Dr. Ezenwa’s research addresses health disparities in pain management in patients with sickle cell disease or cancer, which can cause frequent episodes of severe pain. Through her systemized program of research, she found that race, perceived discrimination, and hopelessness contributed to inadequate pain management in primary care. In order to highlight the role of other explanatory factors for disparities such as healthcare injustice, Dr. Ezenwa created the first and only Healthcare Justice Questionnaire©, which she adapted from the Organizational Justice Questionnaire. She has led translational research projects that use the latest computer technology to measure stress and pain, and she has successfully developed a guided relaxation intervention to reduce stress and pain in patients with sickle cell disease. Currently, she is collaborating with sickle cell experts in Ghana and Nigeria to develop a primary prevention intervention to combat sickle cell disease and the related pain complications. As evidence of her contributions to health disparities in pain management research, Dr. Ezenwa received three major research awards focused on research in: (i) diverse populations, (ii) pain and symptom management, and (iii) dissemination of a co-authored publication on pain and symptom management. Dr. Ezenwa was also a 2016 Scholar of the National Institute of Nursing Research Summer Genetics Institute, where she focused on understanding the psychosocial, genetics, and epigenetic aspects of sickle cell pain. In 2018, she was inducted as a Fellow in the American Academy of Nursing.

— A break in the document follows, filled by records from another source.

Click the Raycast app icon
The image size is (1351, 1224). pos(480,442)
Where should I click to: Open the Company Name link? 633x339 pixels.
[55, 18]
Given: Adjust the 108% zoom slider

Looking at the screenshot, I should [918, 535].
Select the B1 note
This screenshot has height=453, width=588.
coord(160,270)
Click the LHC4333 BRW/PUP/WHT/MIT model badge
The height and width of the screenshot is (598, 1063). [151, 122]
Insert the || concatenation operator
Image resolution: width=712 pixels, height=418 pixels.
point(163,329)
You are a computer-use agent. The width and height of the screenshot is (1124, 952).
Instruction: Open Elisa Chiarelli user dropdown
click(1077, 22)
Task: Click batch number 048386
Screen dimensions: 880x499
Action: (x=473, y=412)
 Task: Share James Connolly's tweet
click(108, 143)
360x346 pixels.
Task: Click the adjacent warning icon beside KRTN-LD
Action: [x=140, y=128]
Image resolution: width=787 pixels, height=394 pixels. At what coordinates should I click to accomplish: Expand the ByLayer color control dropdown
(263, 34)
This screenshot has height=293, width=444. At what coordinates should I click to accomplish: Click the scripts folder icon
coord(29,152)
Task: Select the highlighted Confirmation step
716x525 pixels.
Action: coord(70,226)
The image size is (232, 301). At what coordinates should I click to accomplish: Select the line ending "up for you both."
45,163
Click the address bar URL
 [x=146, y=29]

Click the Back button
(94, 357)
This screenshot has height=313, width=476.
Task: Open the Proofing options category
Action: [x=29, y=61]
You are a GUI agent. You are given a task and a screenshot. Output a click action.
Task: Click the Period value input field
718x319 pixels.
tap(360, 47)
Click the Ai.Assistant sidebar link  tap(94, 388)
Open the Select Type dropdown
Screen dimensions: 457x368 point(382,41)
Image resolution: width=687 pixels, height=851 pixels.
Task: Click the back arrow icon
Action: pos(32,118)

Dr. Ezenwa is the co-Chair of the Minority Health Research Interest and Implementation Group (RIIG) of the Southern Nursing Research Society (SNRS). In addition to this role, she is a committee member of the SNRS Awards Committee and served as SNRS 2018 conference abstract reviewer. She is a peer reviewer for health disparities, cultural diversity, and pain management journals, journals with publications relevant to her research expertise. Dr. Ezenwa is a member of the American Pain Society, International Association for the Study of Pain, Sickle Cell Disease Association of America, Sigma Theta Tau International Nursing Honor Society, Golden Key International Honor Society, and the American Academy of Nursing.

Dr. Ezenwa received her BSN from Hunter College of the City University of New York, her MS and PhD from the University of Wisconsin-Madison College of Nursing, and her Sickle Cell Scholar Fellowship from the National Institutes of Health/National Heart Lung & Blood Institute Basic and Translational Research Program at the University of Illinois at Chicago.